In 1949, Hortense Powdermaker wrote that “every part of a movie production is circumscribed by a very specific code of taboos. We know all societies, from primitive ones to modern Hollywood, have their ‘thou-shalt-nots’.” This is the second in a two-part entry on taboos in the entertainment industry. The first part covered taboos about what could be shown onscreen; this writing covers taboos in the industry itself.
As mentioned in the first entry, most taboos serve one of two purposes: to insure luck and success in an endeavor or to maintain a social status quo. The onscreen taboos against what can and can’t be shown generally serve the first purpose; the taboos discussed today serve the second.

“Mondo” movies like as this one confronted so many social taboos that they had to be produced outside of Hollywood (mostly in Italy)
Because the entertainment industry is a community that is, in a sense, a professional one (you usually join by working within it), taboos in Hollywood often govern working relationships. For example, a complicated set of status quo taboos dedicated to maintaining departmental boundaries govern below-the-line workers on a set. “Keep it in your department” is the law of the land; don’t go outside your department with complaints, or to air dirty laundry; never touch equipment belonging to another department. And make sure your loyalty to your own department is paramount: be on time, never leave early, and if your department head quits, you need to at least consider doing the same.
Actors have a number of taboos for the auditioning process; once again, these are mostly professional taboos, dedicated to making sure everyone acts in a proper way: don’t shake the casting director’s hand. Don’t make small talk around your audition with the casting staff. And most of all, once you go on, don’t tell the casting director that you need to “take a moment” to get into character.
This is hardly an exhaustive list, but you get the idea; other taboos govern nearly every occupation or type of work in the Industry, and can be seen across the professions involved in movie and TV production: if you’re in a guild, for example, it’s considered a serious transgression to work a non-union show (at least by your union). There seems to be a taboo against stealing each other clients among agents and managers, but from the limited amount I’ve spoken with people about it, this seems less of a true taboo, and more like etiquette.
Taboos also cover the attribution of credit on a production: it’s considered pretty bad to try and take credit where credit is not due, or to screw people out of it when it is due: just ask the plaintiffs in the many lawsuits over credits that have been filed over the years; the long-running one over the movie Crash was an example of this. Suits over credit- and idea-theft have entangled movies including Titanic, The Matrix, The Expendables, and Kung Fu Panda. And just last November, a nun sued the studios that produced Sister Act almost twenty years earlier, saying they stole her life story – apparently some taboos even the Lord’s people will not forgive.

Is this the original Kung Fu Panda, and the Dreamworks creation just a knockoff? His creator hopes a court thinks so.
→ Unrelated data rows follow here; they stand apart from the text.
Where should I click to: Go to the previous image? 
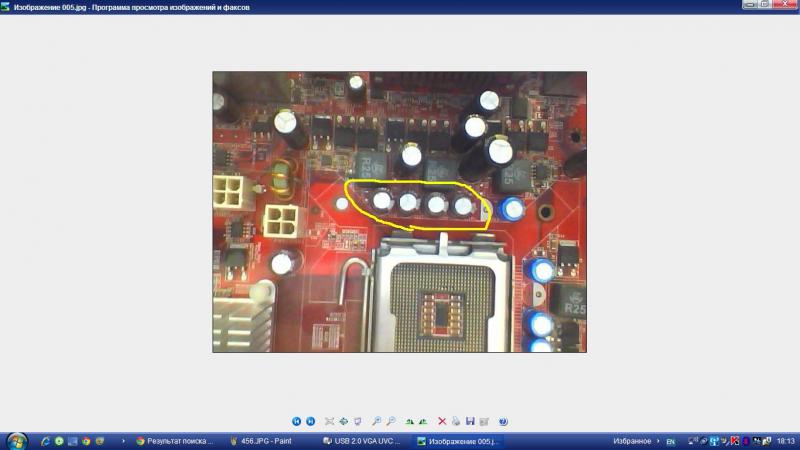pos(297,422)
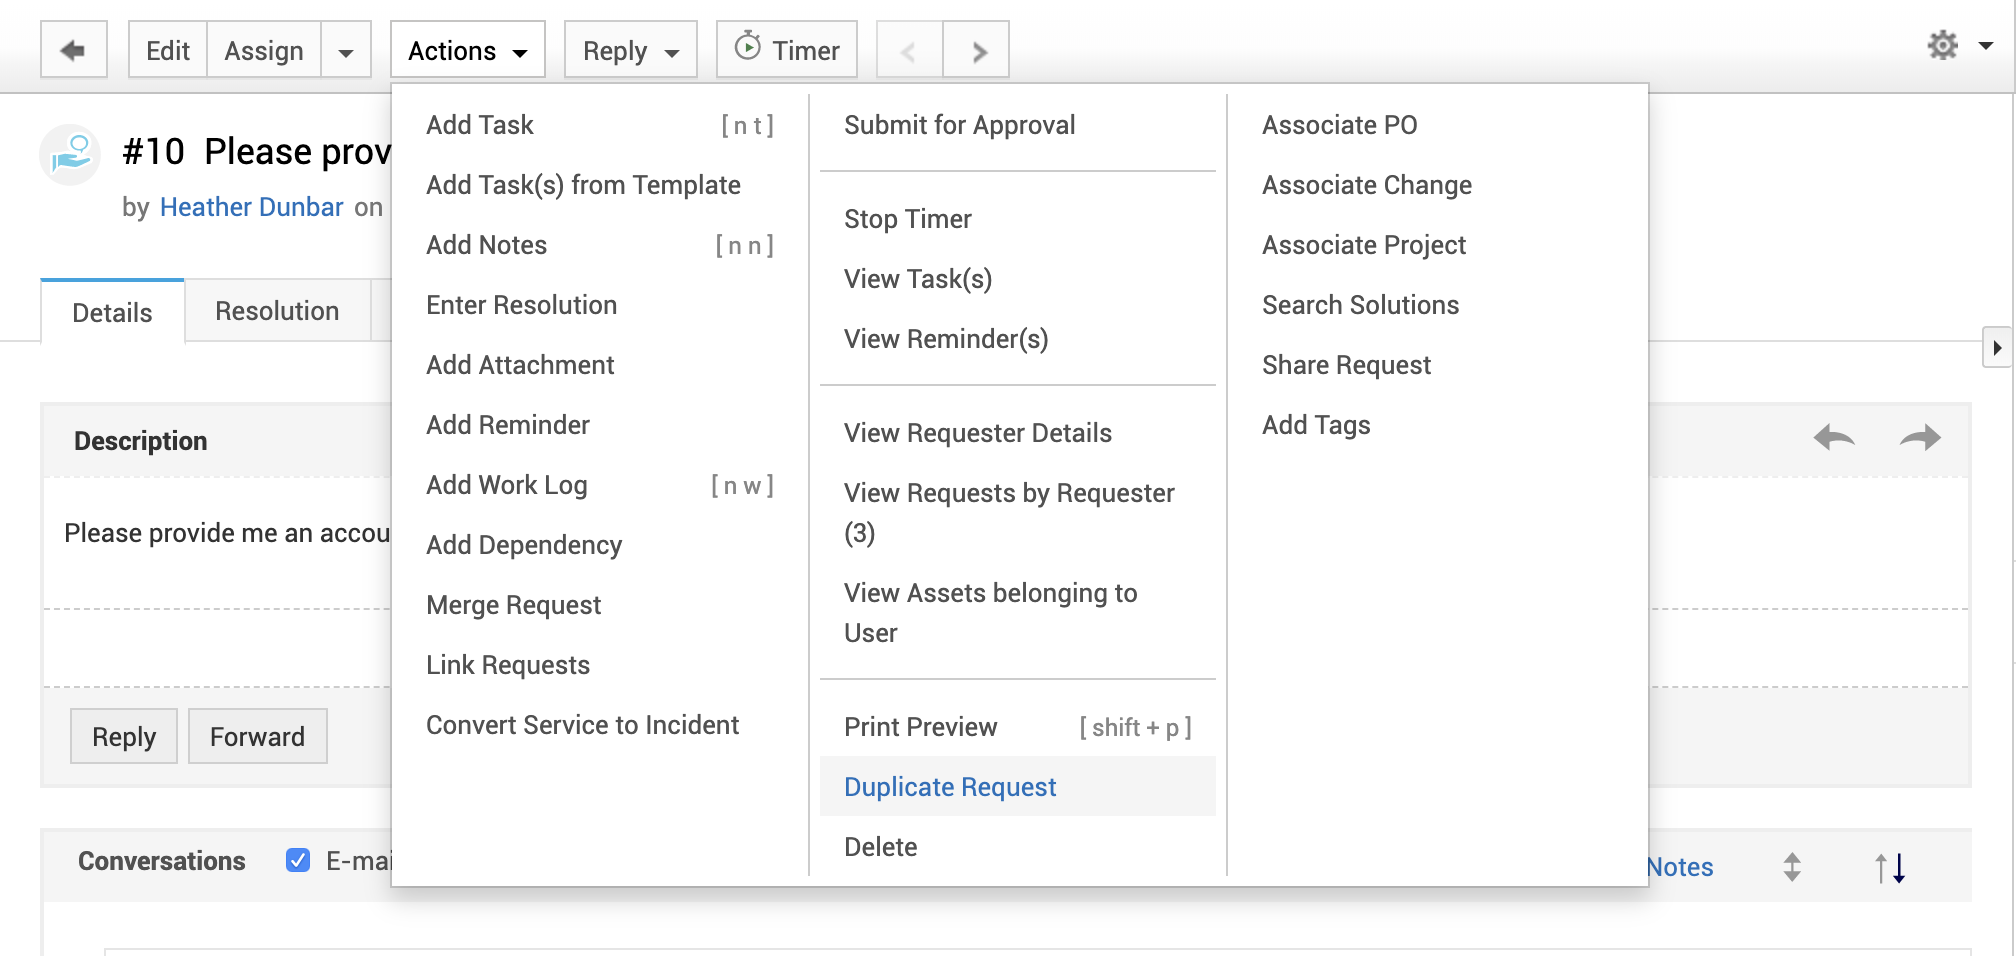Expand the right side panel arrow

point(1997,348)
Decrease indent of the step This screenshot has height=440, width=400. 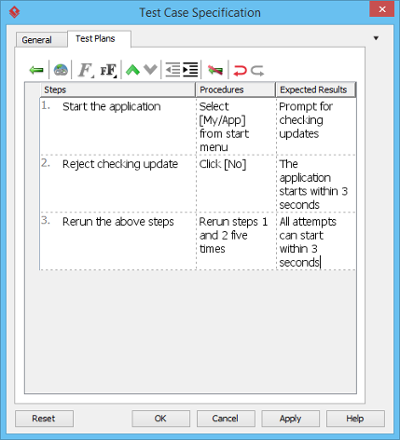pyautogui.click(x=173, y=70)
Note that in these cases, there isn’t much of a taboo against actually doing it – people try and screw other people out of credit all the time – but there’s a solid taboo once you get caught. Taboos can be like alcohol: if they begin to be transgressed often enough, society eventually develop a tolerance, and once-forbidden behavior can find its way into the mainstream. This isn’t to say that one day it’ll be okay for a gaffer to make off with the costumes on set, or people won’t care if you steal their clients – but social rules do change, and it’ll be interesting to see which taboos hold sway over Hollywood in the next fifty years.
— Scott Frank
- The departments on a set can include: Camera; Grip; Electrical; Sound; Art Department; Hair/Makeup/Wardrobe.
- There are many excellent anthropological works about taboos; some of the more interesting are Mary Douglas’ work on food taboos, and George Gmelch’s writings about taboo and superstition in baseball.